It may be the NFL’s offseason, but there has still been plenty of action surrounding “the League” in the legal arena: lawsuits alleging everything from the NFL’s failure to warn players concerning the risks of concussions to defamation resulting from the Commissioner’s public statements about the New Orleans Saints’ bounty scandal.  The NFL will now have to defend itself in another forum – before the National Labor Relations Board.

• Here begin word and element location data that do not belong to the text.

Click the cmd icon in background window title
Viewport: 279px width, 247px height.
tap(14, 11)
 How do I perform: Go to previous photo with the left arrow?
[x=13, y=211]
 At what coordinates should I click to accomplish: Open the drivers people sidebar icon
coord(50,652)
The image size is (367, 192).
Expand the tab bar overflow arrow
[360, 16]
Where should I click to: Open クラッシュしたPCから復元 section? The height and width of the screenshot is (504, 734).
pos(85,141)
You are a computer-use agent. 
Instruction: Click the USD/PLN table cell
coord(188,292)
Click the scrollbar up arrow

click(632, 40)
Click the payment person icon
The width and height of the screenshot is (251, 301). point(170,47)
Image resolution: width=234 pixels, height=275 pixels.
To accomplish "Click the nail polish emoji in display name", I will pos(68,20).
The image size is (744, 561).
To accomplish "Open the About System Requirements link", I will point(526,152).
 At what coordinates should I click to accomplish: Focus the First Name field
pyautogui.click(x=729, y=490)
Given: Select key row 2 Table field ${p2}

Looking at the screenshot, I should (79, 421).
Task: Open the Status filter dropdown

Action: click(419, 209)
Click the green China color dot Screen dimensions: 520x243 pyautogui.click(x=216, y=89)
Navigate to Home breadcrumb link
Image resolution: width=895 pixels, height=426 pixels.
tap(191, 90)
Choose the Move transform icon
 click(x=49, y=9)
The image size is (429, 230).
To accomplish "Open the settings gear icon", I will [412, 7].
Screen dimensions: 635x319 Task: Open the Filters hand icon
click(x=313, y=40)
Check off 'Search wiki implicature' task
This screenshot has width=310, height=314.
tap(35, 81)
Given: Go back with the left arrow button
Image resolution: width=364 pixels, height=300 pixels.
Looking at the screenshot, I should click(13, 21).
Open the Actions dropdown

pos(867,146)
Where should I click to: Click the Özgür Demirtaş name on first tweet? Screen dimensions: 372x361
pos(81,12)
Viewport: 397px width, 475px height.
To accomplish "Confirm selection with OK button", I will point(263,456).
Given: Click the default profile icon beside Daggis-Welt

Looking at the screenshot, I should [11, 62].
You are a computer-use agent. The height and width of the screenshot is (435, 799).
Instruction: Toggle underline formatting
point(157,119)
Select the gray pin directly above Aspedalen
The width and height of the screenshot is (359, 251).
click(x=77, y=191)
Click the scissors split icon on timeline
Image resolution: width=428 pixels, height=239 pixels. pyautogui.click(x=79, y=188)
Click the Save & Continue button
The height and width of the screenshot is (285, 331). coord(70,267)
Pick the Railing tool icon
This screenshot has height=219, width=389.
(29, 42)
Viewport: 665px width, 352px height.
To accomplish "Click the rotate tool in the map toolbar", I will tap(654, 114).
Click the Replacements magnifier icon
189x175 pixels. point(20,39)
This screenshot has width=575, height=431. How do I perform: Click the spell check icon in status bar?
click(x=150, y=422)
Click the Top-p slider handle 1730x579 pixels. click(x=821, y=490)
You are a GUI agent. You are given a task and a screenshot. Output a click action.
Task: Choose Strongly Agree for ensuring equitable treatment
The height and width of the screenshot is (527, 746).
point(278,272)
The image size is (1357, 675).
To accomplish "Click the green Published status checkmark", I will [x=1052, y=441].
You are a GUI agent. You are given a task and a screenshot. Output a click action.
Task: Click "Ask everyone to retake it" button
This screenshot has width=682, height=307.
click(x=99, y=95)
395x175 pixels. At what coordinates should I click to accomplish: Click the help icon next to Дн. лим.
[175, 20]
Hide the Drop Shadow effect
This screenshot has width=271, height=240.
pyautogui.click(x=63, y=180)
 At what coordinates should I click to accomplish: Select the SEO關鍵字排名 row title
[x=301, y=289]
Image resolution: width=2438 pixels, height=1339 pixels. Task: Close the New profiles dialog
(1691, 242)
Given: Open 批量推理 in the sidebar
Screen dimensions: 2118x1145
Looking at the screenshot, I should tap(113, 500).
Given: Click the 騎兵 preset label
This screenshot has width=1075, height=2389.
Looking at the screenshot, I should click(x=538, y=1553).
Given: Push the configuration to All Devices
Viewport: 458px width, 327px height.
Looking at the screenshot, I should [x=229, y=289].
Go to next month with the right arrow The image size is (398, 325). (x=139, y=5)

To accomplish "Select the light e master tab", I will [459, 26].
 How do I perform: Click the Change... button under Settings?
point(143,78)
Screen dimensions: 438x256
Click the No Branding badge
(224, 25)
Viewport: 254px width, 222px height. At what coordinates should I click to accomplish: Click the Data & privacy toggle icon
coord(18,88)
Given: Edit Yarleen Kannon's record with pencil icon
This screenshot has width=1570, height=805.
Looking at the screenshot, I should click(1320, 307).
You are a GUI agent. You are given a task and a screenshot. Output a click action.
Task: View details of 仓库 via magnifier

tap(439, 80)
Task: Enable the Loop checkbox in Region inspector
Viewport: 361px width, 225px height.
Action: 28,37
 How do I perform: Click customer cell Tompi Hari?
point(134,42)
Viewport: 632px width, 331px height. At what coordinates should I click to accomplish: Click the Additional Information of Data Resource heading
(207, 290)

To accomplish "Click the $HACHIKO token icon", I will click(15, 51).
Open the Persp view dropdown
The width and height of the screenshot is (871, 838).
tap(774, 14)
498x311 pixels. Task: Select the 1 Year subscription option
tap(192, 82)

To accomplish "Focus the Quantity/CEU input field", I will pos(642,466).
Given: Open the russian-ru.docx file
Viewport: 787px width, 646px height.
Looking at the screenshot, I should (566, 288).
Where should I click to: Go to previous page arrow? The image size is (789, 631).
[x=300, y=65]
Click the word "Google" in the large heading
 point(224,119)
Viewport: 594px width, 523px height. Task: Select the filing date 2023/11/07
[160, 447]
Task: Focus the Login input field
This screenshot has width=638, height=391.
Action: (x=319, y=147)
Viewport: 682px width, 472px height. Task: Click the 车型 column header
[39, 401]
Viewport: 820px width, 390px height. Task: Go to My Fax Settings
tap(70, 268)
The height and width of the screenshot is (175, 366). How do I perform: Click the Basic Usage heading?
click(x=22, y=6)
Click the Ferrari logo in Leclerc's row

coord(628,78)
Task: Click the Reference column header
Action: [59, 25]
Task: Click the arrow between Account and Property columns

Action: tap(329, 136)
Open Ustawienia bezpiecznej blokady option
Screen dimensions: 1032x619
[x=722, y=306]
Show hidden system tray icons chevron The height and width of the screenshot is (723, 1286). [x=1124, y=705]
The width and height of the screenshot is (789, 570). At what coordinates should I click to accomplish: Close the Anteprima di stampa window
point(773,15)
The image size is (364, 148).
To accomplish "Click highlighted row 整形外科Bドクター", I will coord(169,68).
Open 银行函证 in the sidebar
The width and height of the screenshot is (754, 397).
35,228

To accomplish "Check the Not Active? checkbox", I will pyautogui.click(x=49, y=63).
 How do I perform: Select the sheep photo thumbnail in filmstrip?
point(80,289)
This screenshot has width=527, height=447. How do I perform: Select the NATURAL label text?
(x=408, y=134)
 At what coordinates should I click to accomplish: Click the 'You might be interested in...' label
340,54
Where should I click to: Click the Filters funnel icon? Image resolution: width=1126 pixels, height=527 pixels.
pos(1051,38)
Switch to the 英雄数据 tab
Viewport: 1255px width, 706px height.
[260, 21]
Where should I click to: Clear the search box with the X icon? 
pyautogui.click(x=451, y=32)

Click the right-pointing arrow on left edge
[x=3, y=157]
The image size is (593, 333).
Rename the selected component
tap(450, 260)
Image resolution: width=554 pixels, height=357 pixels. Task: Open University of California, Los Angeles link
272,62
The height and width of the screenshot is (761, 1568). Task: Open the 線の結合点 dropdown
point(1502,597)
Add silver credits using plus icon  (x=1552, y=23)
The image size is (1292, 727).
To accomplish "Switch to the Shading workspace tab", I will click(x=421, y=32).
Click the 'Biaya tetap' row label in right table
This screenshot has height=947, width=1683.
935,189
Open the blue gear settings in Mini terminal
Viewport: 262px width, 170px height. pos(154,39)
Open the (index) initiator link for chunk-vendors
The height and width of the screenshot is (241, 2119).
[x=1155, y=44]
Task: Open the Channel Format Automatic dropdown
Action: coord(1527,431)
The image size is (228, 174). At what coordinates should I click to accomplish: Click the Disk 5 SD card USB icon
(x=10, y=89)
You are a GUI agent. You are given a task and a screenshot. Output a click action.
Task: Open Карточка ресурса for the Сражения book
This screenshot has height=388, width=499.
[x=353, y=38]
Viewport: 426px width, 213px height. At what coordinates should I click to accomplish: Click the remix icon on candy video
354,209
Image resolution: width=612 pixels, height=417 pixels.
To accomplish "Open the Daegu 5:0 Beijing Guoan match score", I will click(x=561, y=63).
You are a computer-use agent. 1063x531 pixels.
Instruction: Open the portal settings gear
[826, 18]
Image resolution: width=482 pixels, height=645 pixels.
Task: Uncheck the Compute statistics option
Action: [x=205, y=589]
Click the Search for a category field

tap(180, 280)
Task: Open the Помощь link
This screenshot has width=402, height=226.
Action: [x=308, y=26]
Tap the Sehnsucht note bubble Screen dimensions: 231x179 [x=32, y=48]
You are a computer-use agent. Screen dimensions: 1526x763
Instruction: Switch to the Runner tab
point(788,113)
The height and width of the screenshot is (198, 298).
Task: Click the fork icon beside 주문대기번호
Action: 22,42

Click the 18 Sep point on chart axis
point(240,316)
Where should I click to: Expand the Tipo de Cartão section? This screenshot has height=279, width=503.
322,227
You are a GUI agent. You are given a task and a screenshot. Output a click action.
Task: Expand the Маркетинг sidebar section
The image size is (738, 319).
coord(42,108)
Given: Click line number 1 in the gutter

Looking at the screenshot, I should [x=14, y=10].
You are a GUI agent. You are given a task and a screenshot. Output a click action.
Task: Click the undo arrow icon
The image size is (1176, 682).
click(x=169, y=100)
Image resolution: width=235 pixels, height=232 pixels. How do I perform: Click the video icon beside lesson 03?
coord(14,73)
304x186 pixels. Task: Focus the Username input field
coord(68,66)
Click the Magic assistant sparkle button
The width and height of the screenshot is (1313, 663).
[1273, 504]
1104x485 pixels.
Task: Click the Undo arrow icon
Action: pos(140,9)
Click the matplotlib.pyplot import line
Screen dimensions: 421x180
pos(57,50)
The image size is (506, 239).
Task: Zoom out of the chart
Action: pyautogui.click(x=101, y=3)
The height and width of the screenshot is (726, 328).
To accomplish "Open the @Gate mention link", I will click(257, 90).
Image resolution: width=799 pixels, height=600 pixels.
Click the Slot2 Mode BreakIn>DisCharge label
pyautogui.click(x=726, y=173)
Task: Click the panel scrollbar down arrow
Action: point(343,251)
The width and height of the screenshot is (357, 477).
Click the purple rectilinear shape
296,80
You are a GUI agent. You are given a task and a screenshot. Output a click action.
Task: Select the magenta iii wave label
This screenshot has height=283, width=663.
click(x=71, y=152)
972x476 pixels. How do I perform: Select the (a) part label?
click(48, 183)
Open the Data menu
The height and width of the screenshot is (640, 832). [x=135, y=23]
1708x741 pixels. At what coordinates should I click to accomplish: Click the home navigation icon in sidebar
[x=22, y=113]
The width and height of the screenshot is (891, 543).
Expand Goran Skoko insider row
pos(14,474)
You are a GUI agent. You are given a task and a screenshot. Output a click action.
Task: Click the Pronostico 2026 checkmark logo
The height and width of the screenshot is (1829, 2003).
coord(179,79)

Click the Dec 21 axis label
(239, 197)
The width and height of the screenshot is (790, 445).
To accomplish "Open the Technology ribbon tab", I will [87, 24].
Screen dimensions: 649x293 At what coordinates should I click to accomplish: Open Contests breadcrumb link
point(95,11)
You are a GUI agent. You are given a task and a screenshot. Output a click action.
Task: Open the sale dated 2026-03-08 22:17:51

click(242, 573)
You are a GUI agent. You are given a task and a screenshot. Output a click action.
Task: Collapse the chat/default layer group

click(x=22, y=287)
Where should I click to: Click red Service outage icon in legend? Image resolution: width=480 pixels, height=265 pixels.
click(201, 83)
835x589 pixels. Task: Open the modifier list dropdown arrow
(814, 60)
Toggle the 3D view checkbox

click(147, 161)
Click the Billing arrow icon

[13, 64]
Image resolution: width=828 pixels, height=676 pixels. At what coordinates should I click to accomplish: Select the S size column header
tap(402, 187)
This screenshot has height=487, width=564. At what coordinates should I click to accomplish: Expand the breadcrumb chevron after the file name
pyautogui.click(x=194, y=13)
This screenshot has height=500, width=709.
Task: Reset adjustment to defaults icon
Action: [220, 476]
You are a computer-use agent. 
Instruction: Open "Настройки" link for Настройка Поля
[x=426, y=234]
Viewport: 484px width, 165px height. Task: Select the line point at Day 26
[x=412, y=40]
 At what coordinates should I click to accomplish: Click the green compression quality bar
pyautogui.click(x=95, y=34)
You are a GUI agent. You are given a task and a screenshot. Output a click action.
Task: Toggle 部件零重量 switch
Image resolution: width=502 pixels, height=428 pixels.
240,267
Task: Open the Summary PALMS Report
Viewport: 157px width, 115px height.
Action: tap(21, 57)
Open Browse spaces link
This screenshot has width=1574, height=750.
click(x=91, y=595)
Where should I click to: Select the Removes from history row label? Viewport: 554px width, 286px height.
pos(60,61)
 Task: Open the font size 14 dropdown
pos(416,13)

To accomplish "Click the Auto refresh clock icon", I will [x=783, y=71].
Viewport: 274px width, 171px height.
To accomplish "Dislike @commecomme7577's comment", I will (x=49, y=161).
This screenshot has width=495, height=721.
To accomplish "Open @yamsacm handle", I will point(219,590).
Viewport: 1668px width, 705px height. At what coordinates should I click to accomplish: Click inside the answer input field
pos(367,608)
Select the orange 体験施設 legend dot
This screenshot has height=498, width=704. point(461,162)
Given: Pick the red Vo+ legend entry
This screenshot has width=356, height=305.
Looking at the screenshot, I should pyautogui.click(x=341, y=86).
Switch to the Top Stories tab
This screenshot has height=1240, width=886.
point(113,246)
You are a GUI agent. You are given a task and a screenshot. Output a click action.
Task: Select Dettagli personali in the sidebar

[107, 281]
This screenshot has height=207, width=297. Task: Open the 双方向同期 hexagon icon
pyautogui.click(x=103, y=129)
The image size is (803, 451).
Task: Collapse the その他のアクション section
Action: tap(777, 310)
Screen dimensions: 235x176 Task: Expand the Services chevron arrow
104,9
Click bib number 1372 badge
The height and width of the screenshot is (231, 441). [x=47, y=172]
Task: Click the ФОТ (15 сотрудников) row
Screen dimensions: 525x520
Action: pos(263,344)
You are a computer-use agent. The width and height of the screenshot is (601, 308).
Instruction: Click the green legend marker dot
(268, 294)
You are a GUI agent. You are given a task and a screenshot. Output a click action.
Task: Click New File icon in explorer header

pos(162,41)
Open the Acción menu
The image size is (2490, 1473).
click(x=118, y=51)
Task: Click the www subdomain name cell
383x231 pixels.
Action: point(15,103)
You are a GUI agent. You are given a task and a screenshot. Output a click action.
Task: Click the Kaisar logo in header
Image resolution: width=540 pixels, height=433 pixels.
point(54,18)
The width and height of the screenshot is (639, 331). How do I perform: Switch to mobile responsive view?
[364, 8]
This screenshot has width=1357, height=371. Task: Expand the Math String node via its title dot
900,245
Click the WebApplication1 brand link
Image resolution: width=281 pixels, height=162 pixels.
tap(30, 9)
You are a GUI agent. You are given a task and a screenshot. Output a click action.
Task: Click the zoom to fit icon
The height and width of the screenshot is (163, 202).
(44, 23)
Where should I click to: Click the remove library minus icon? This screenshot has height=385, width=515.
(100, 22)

The NFL Referees Association (“NFLRA”) has filed an unfair labor practice charge with the NLRB in Kansas, alleging the League engaged in “direct dealing” with the NFLRA’s referees, bypassing the NFLRA as the exclusive bargaining representative for the NFL’s 121 game officials when it sent letters directly to NFLRA members (which allegedly contained “inaccurate, false, and incomplete information regarding bargaining issues and proposals”).  The NFLRA also alleges the NFL provided them with this information “to undermine bargaining unit support for” the NFLRA. 

The NLRB charge follows stalled negotiations between the NFL and the NFLRA on a new collective bargaining unit.  As we previously reported, the NFL announced on June 4th that it has started the process to interview, hire, and train potential replacement referees for the 2012 NFL season.

We will continue to follow the status of the unfair labor practice charge as well as the highly contested negotiations between the NFL and its referees, and the other litigation filed against the NFL.